Who is afraid of Phrasal Verbs: the case of a learner corpus
|Data wydania:||maja 2015|
|Rozmiar pliku:||1,9 MB|
Do we like phrasal verbs? Are we afraid of phrasal verbs? Who is “we”? Who is afraid of phrasal verbs? We, the learners of English. For learners of English phrasal verbs (PVs) are reportedly difficult to learn (see e.g. Darwin and Gray 1999) to the extent of being underused or avoided. Why therefore bother? The aim of this book is to verify Kamińska's (2005) study results, indicating that Polish learners of English do not avoid PVs, contrary to other English learners. Why PVs themselves? PVs are extremely common in native speech, and are therefore higly desirable by English non-natives.
Chapter by chapter, PV structure and semantics are discussed and analyses performed. Also, corpus linguistics is called for as the framework, within which the study is performed. Particular attention is paid to the Polish part of the LINDSEI corpus (Louvain International Database of Spoken English Interlanguage), as the source of linguistic evidence. Semantic analysis of the extracted PVs based on the notion of compositionality (see Celce-Murcia and Larsen-Freeman 1999; Armstrong 2004) constitutes the main part of the empirical chapter. The analysis was possible thanks to an important asset of this book, namely the POS-tagged PLINDSEI corpus. POS-tagging enabled the verification of the study by Kamińska (2005) because it automated the process of extraction making it reliable at the same time. It needs to be stressed that for spoken learner data to be POS-tagged with high accuracy, the CLAWS tagger (Garside 1987) needed to be trained. The result is a POS-tagged corpus with 98.5% accuracy. Following the findings, assumptions about the low use of phrasal verbs by learners are pointed to. In order to remedy learners' avoidance of phrasal verbs, a new way of PV presentation in popular English coursebooks is suggested.

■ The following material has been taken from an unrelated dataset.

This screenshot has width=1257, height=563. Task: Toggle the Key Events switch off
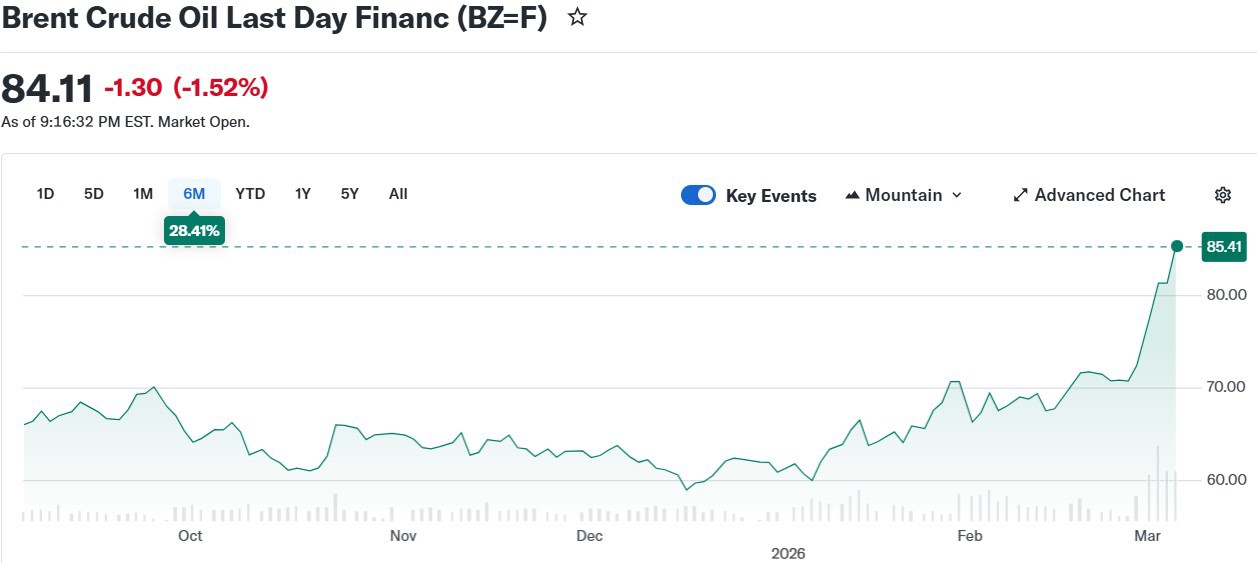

The research questions posed are the following:
Do learners avoid PVs? In the case of avoidance, is it statistically significant?
Is the proportion of idiomatic (to non-idiomatic) PVs smaller in the learner group in comparison to the native group?
Is there an observable rising trend of idiomatic compositionality in both speaker groups?
Are there significant discrepancies in the number of phrasal verb tokens used by individual learners due to variation in exposure to the English language, defined as years studying English in a classroom situation?
Are there significant discrepancies in the number of phrasal verb tokens used by individual learners due to variation in exposure to the English language, defined as time spent in an English-speaking country?